Strengthening JADC2 In The Pacific With Line-Of-Sight Communications
Back in the 1990s, when the U.S. military still relied primarily on line-of-sight rather than satellites for C4ISR and other communications, the Office of Naval Research developed and tested a breakthrough approach—a self-organizing mesh network for Navy line-of-sight communications.
With this network, a ship, for example, can send radar data far beyond the horizon, using ships, planes and Navy stations in a series of line-of-sight relays. Algorithms chart the most efficient path from one line-of-sight platform to the next. Data might travel half a dozen or more “hops” before reaching its ultimate destination.
As innovative as the research was, the mesh network was never put into operation—satellite communications were quickly coming on their own in the Navy and the other services, and there was no longer a pressing demand for line-of-sight relays to go beyond the horizon.

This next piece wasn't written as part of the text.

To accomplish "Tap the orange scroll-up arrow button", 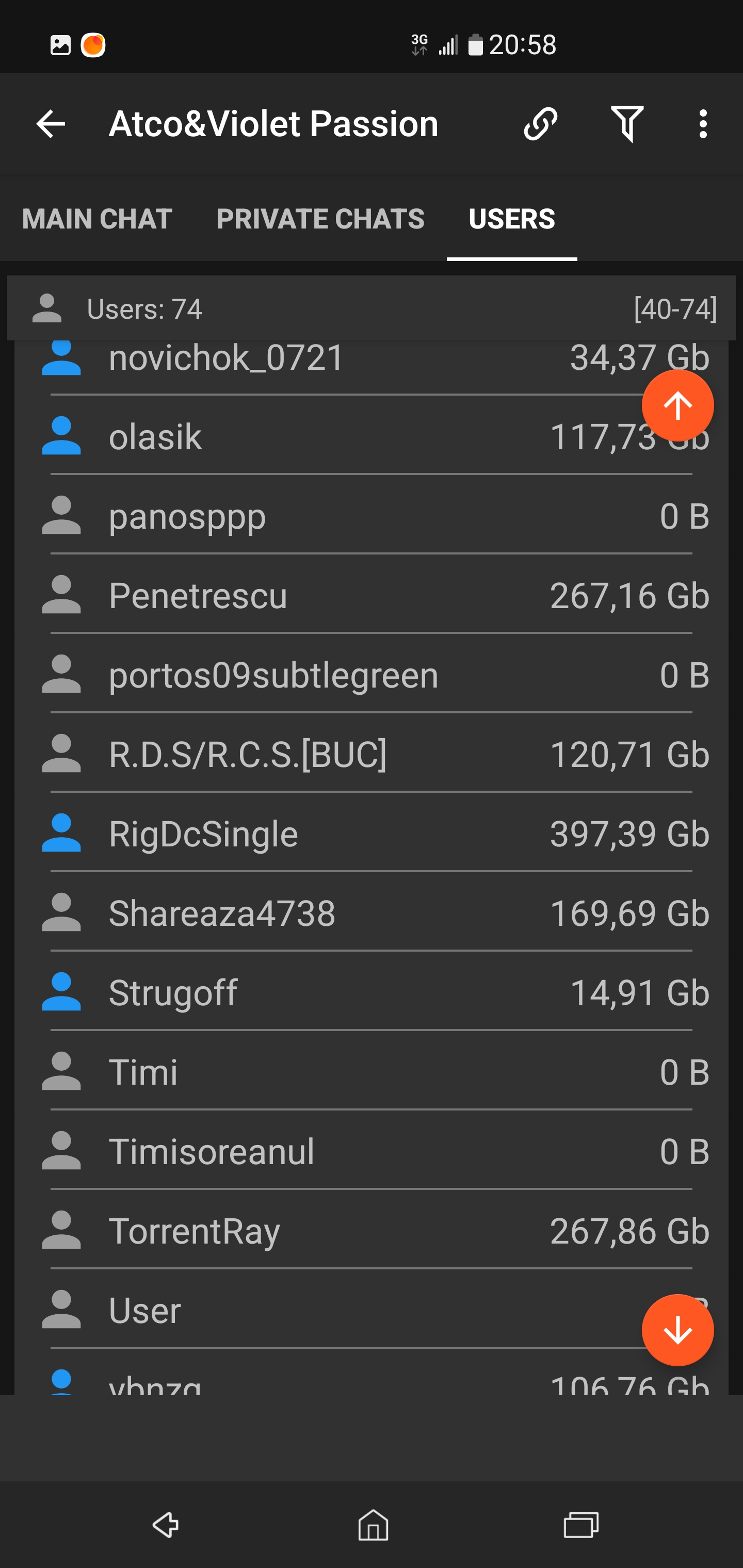I will click(677, 405).
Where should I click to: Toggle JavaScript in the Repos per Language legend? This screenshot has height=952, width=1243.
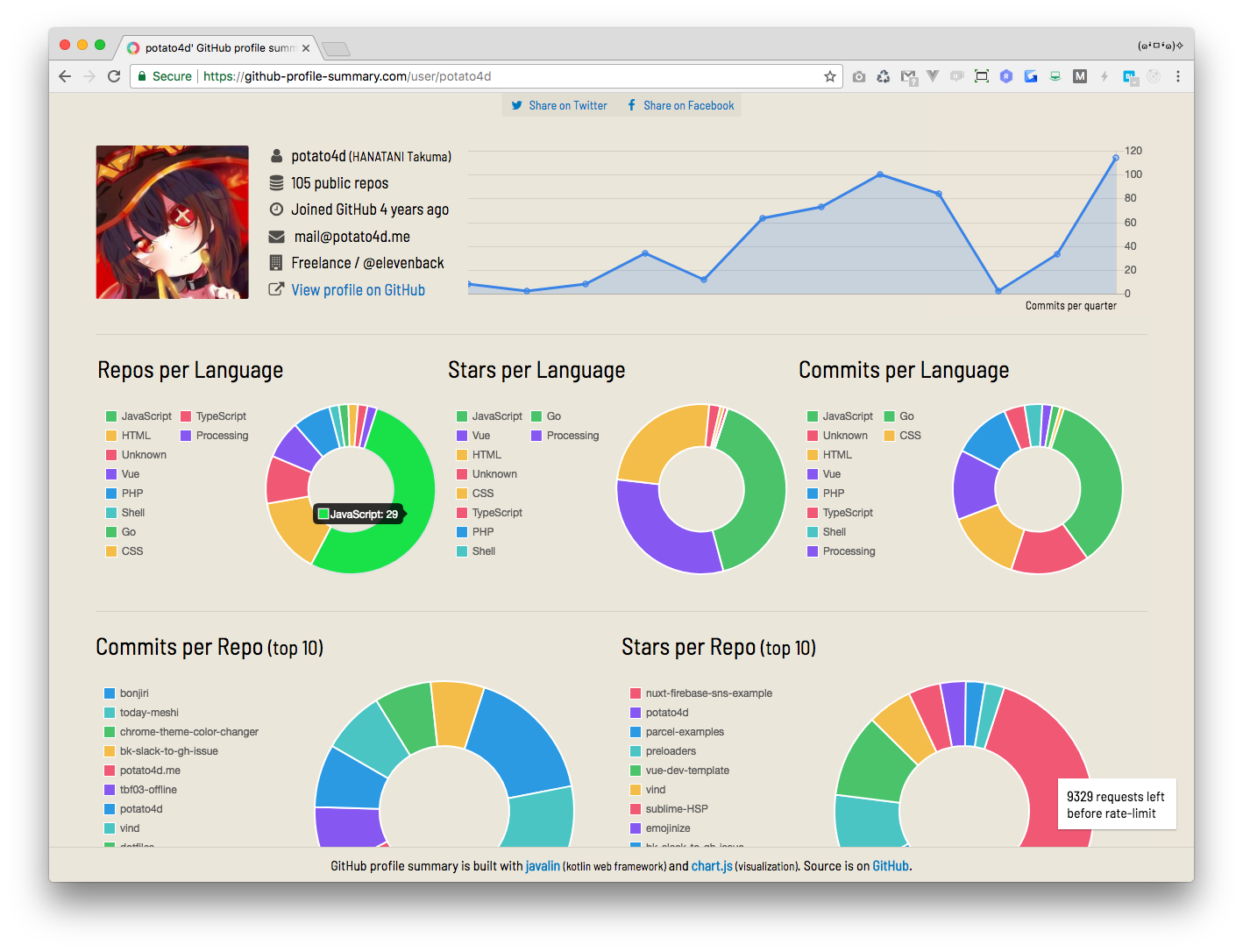pyautogui.click(x=147, y=416)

There may be a need for such mesh network again. In the event of a conflict in the Pacific, satellite communications could be degraded or denied, undermining the effectiveness of Joint All-Domain Command and Control (JADC2). If that were to happen, the DoD would need to rely on line-of-site networks for sensor, command-and- control, and other data. Unfortunately, current approaches to line-of-sight networks have significant limitations— such networks tend to be inefficient and unstable over long distances.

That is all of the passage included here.